Performing a simple numerical integration using the “trapezoidal rule” on the data from your spreadsheet yields 0.21W/m^2 averaged over the 57 year period.
Doesn’t seem like much to be worried about relative to the earth’s average solar insolation and known negative feedback mechanisms i.e. thunderstorms.
Reducing this by a factor of 37.5, as indicated by Bob Tisdale’s update, yields an average 0.0057W/m^2 averaged over the 57 year period.
Not going to worry over this one bit
jai mitchell says:
June 19, 2013 at 10:43 am
“Jeff Norman
when you said,
The interesting (bizarre) part of their argument requires that the energy flux at the surface has to be orders of magnitude higher in the areas where there is downwelling.
————
This isn’t really true at all, in the tropics where the heat is absorbed by the ocean only a very small change in the mixing/efficiency of heat energy transported into the deeper waters would produce the measured warming in this article.

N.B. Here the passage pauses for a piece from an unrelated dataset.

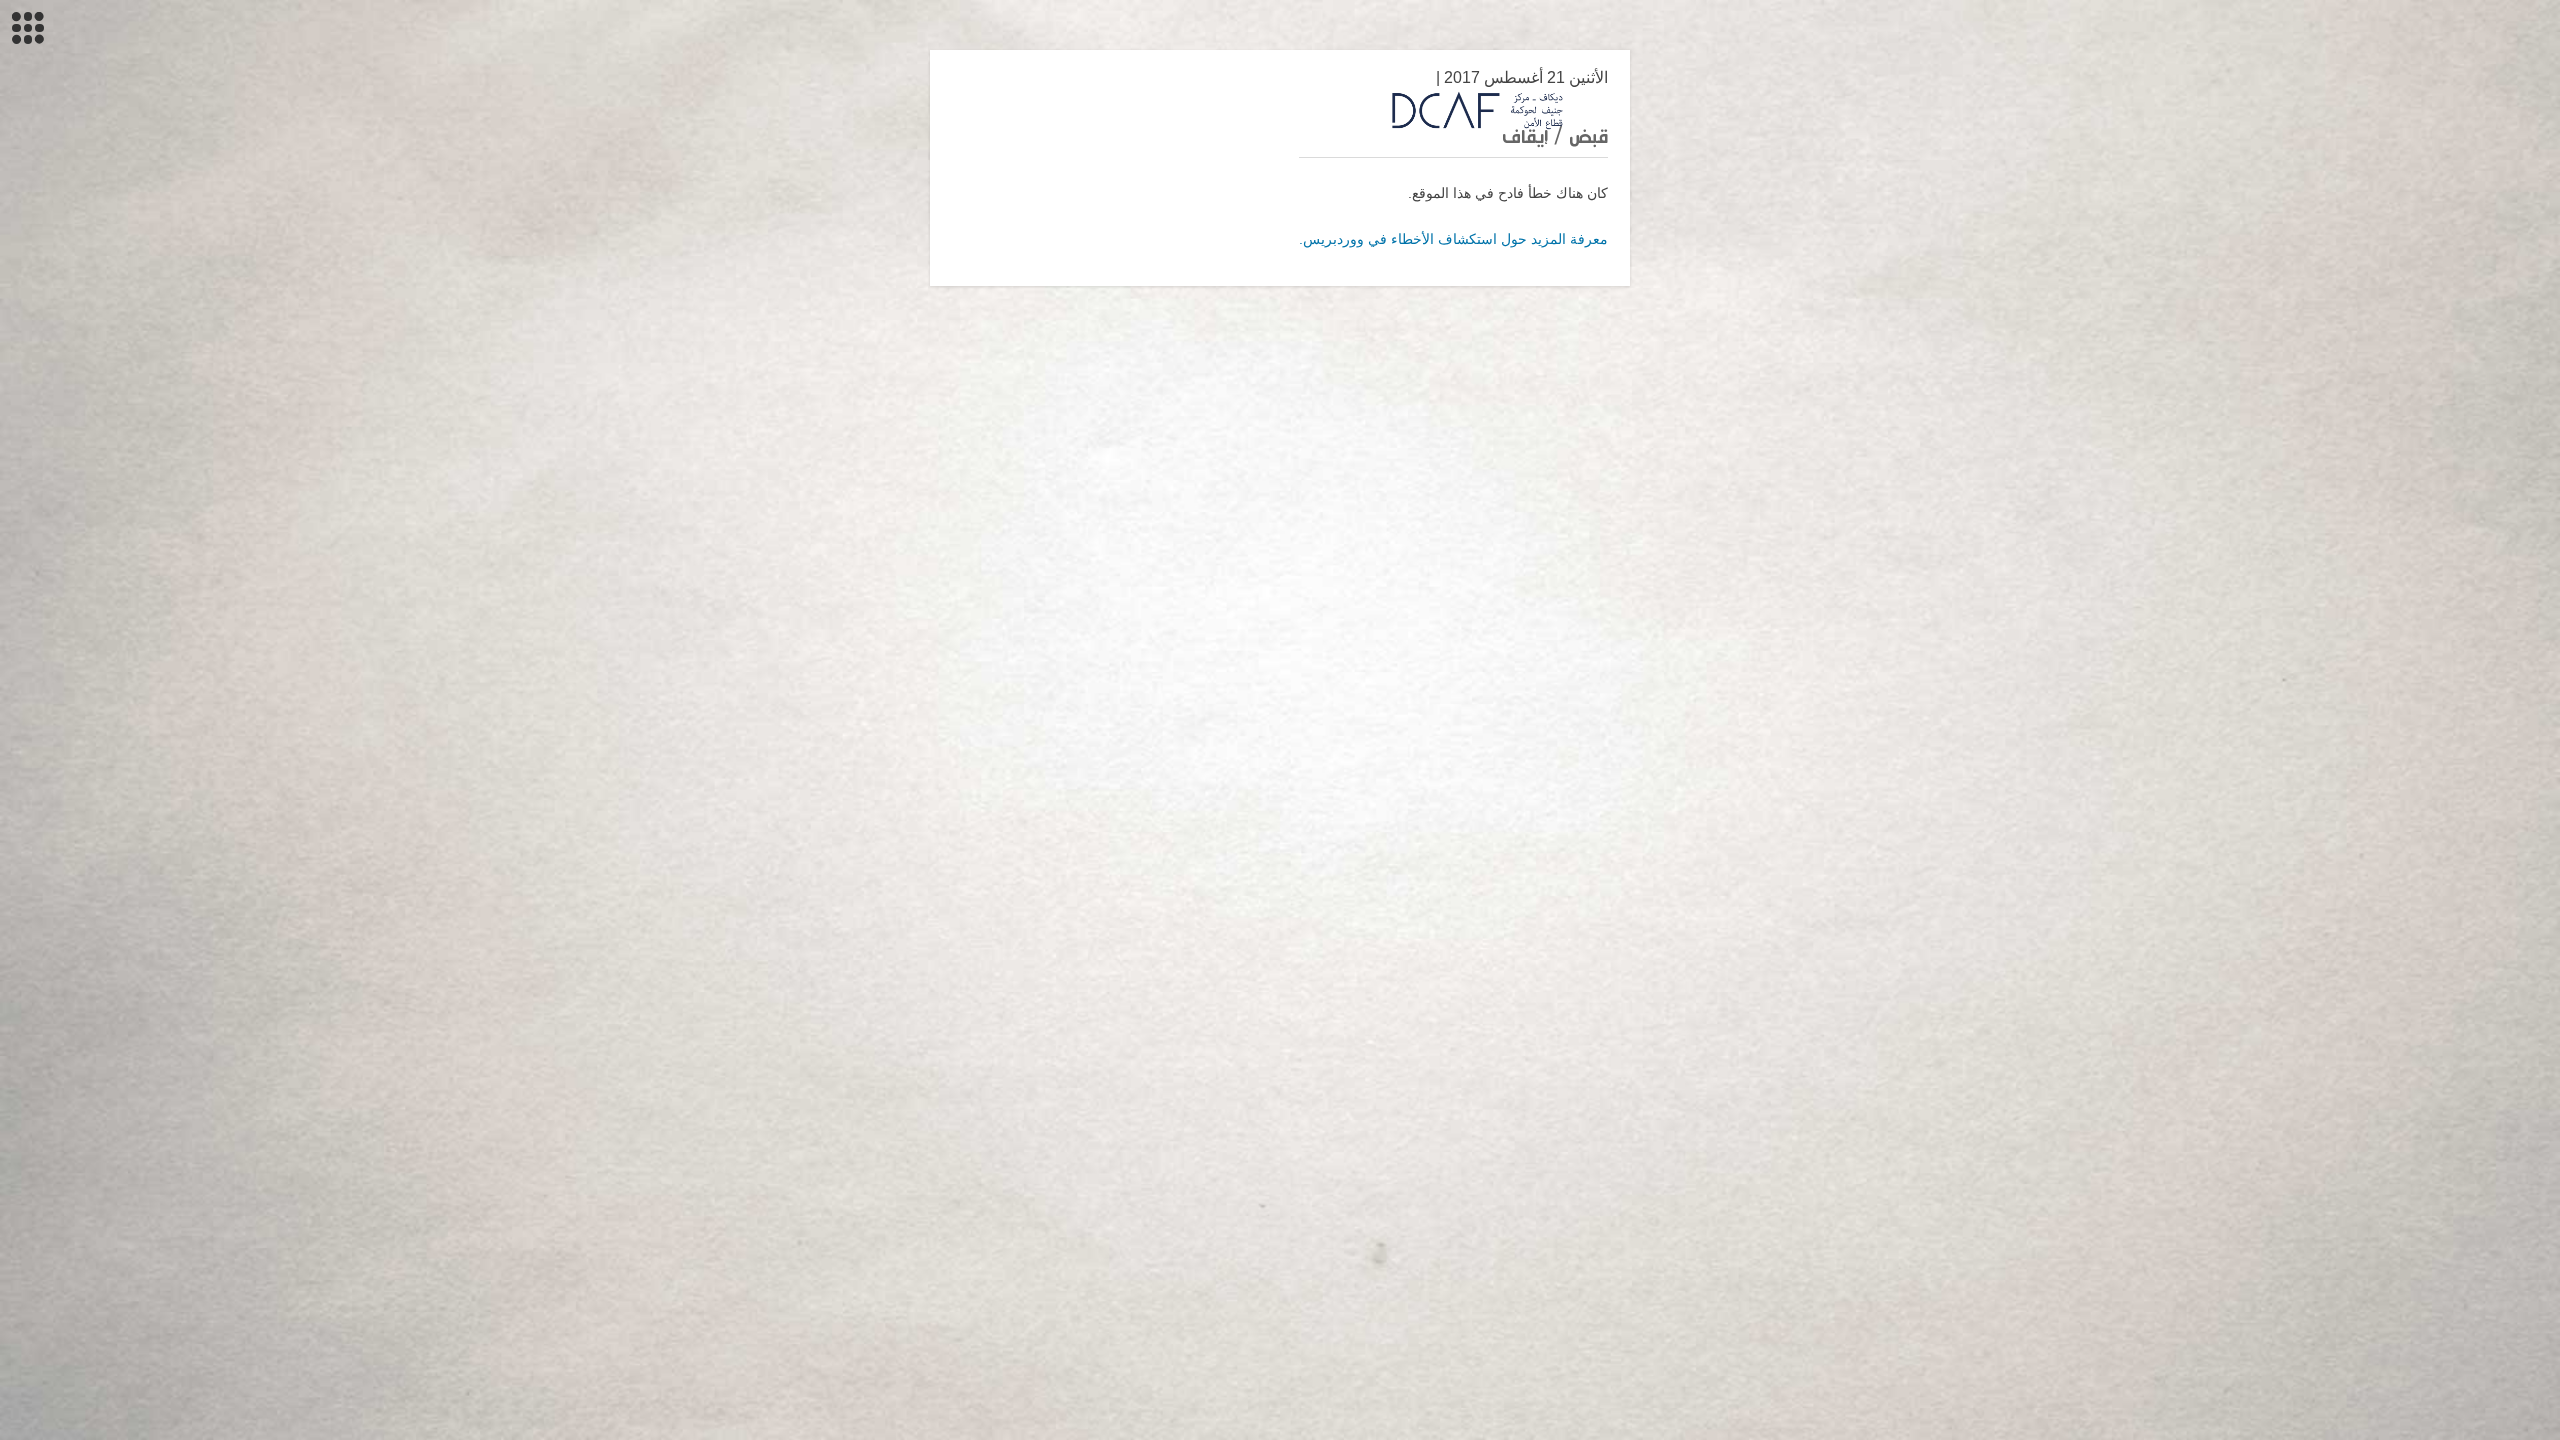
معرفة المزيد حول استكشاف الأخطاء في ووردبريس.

maybe about 1.2% increased absorption in the tropics would do it. See the following graphic.”
You do know that the downwelling of CO2 rich cold water happens near the poles, right?
http://en.wikipedia.org/wiki/File:Thermohaline_Circulation_2.png
Eric H. says:
June 19, 2013 at 6:38 am
Not really, or at least that’s not all there is to it. Once it strikes the ocean, long-wave infra-red (LWIR) is converted from radiant energy to thermal energy, so it adds energy to the ocean. See my post Radiating The Ocean for a “full and frank” discussion of the issues.
w.
DirkH
Yes, I know about the Meridional Overturning Circulation. what is it you are trying to say? That the normal amount of ocean convective heat transport determines the only way that heat energy can be transferred into the deeper oceans?

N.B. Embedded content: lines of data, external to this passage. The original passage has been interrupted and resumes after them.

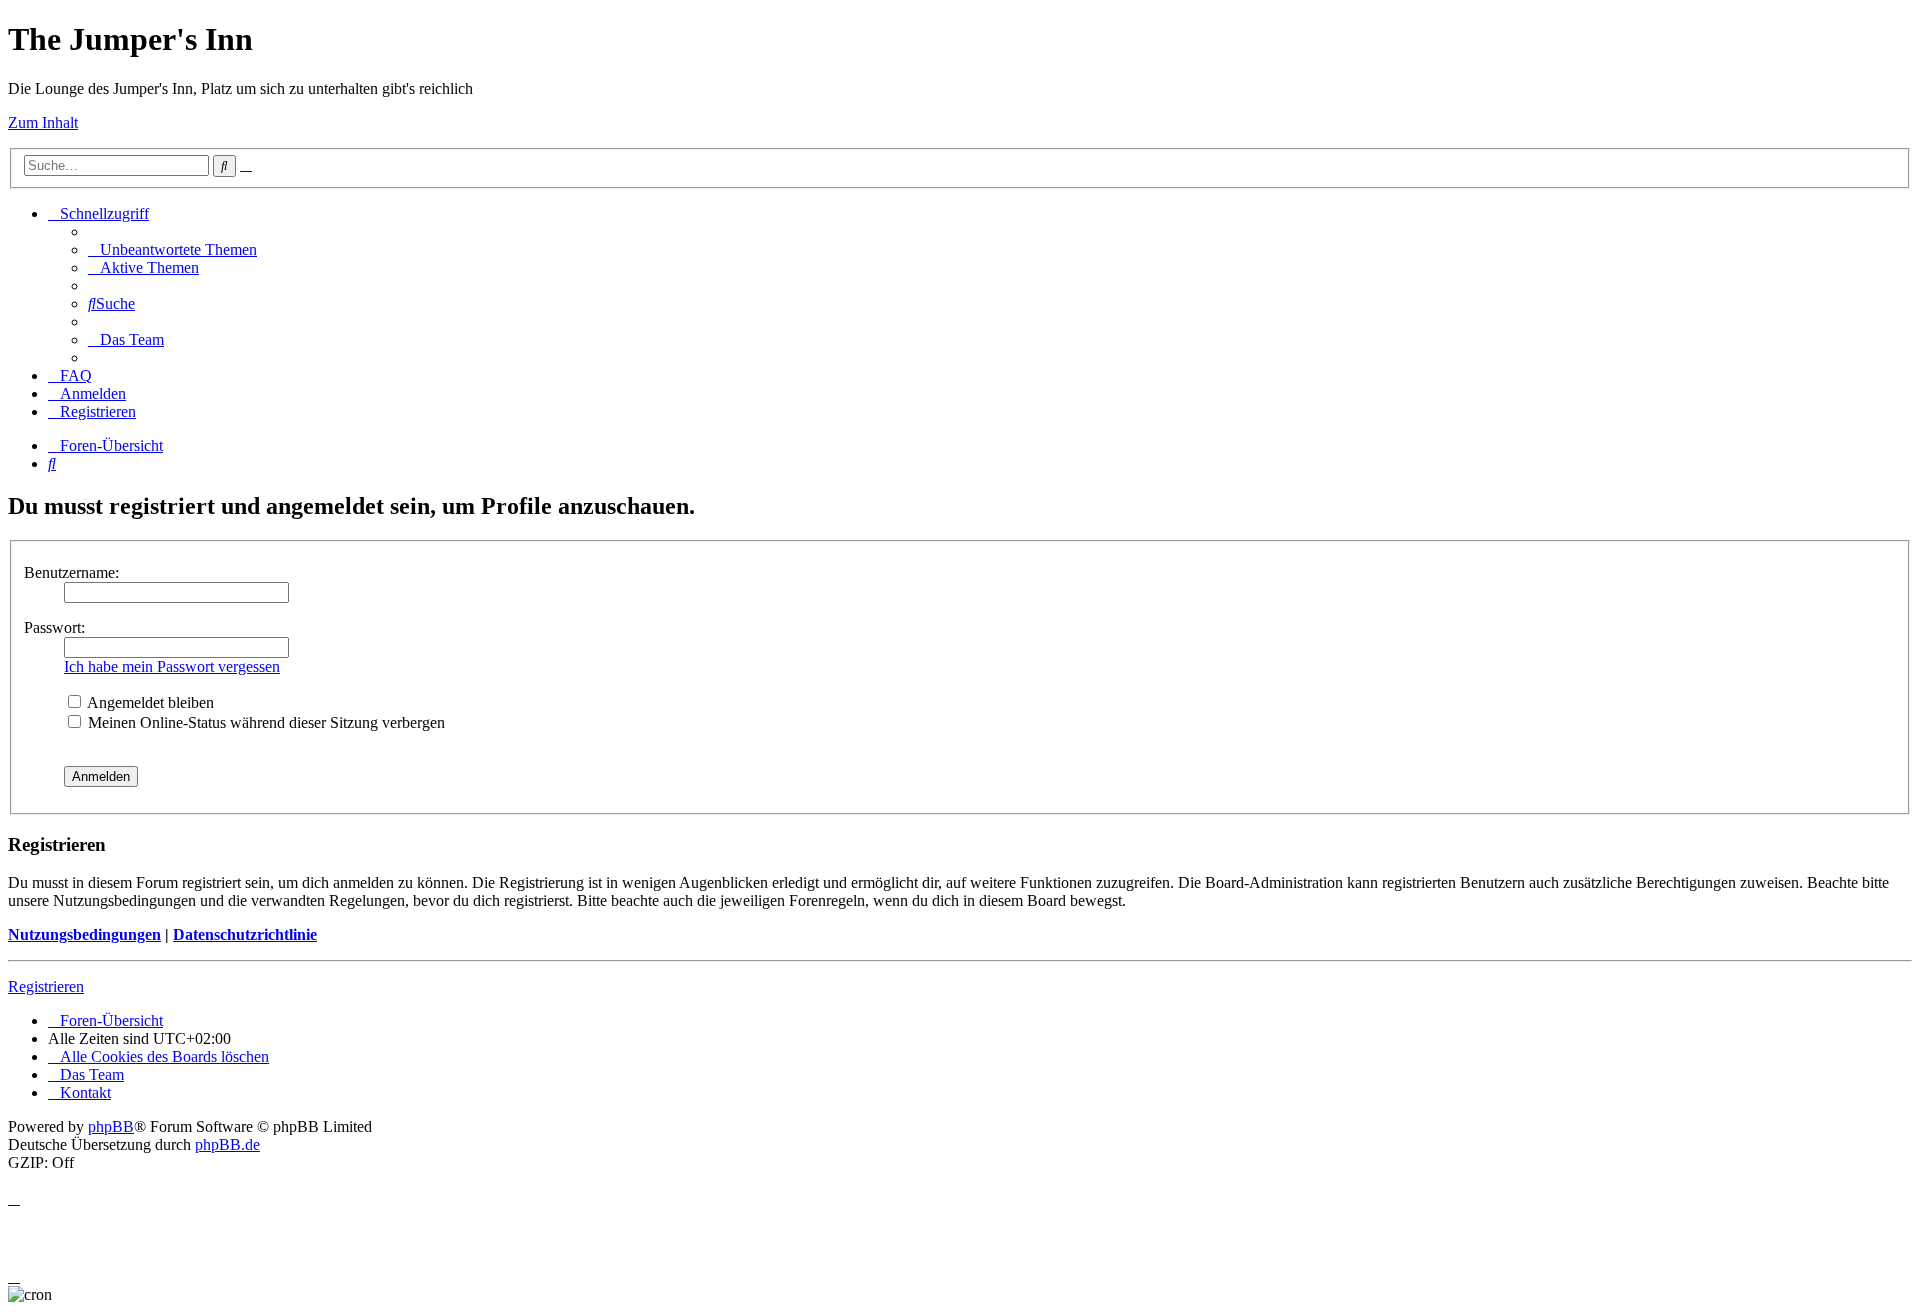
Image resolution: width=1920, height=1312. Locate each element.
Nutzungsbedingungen (84, 934)
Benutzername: (71, 572)
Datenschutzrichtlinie (245, 934)
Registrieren (46, 986)
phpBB (111, 1126)
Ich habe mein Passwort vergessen (172, 666)
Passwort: (54, 627)
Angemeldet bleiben (149, 702)
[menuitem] (172, 249)
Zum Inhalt (43, 122)
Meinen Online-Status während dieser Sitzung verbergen (264, 722)
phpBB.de (227, 1144)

You do realize that the only way the “CO2 rich” water sinks is because it gets colder (and has a higher salinity) Which means that the absorbed heat from the tropics is released into the atmosphere.
This is why Europe stays warmer than Montana and the Dakotas even though they are at the same latitude.

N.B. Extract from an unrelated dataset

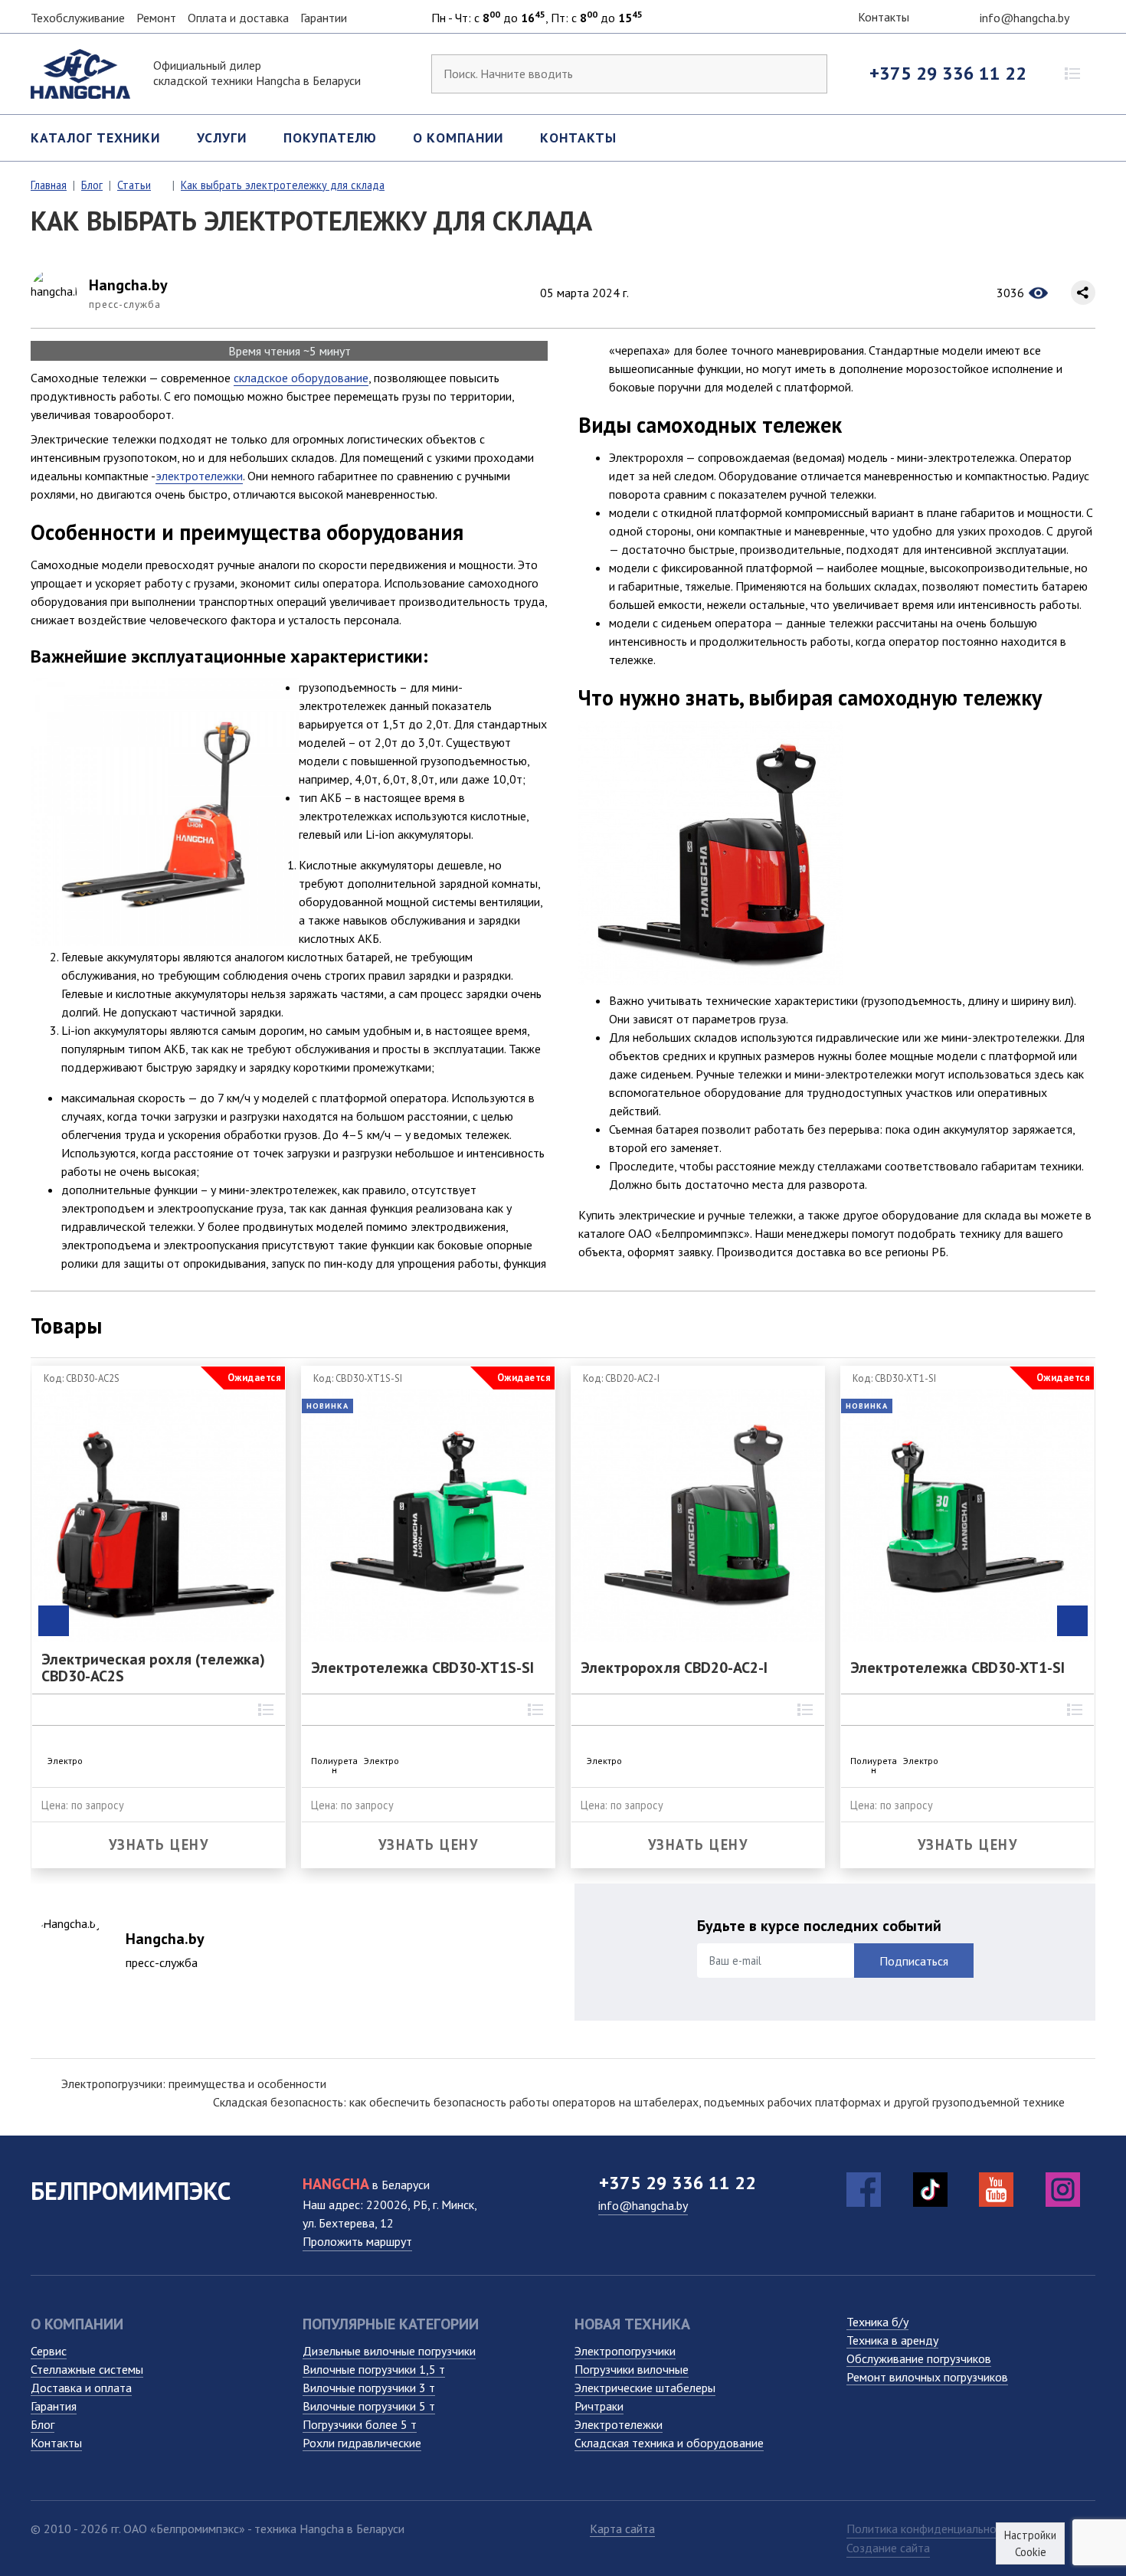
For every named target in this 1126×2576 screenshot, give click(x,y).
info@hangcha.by (1026, 17)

The point is a very small amount of surface mixing and transport of the 40 Watts per meter squared energy absorption that occurs in the oceans from -30 to +30 latitude is needed to completely hide the global warming signal
AND
This is exactly what happens during a negative PDO (and La Nina)
richard verney
The reason the oceans don’t freeze is because water that gets colder gets denser and sinks. Then warmer water takes its place. That is why the surface of a pond freezes but you can still ice fish 🙂
During the day coelacanths rest in caves as much as 5°C warmer than ambient water. This suggests that their physiology is still adapted to some extent to the Devonian surface temperature at which their vestigal lung evolved, while for survival these slow, energy efficient swimmers feed in cold, deep water. But the question arises, why are these caves warm? Possible contributing factors include: 1) ground heat, which would produce some 70mW/m^2 on much of the cave surface; 2) communal coelacanth body heat; 3) relict heat from occasional episodes of warm saline water flowing from the Red Sea or Persian Gulf.
At any rate there certainly exist mechanisms for transporting surface heat downward, including both tide turbulence at all depths and downwelling warm saline water. –AGF
It is worth re reading Willis’ previous post on Levitus.
It is also worth noting the comment made by Manfred (see his post of May 10, 2013 at 7:46 pm). It is so important that I set it out again in full:
“Just to show how implausible the 1 E23 Joules increase during the approx. 2 years around 2003 is:
Global ocean surface is 361 E12 m2.
2 years have 63 E6 seconds.
That means average heat uptake of oceans must have been
1E23 Watt *s / (361 E12 m2 * 63 E6 s)
= 4.4 W /m2 in the 2 years around 2003.
Compare this with with the IPCC AR4 estimate of ocean heat uptake of 0.2 W/m2.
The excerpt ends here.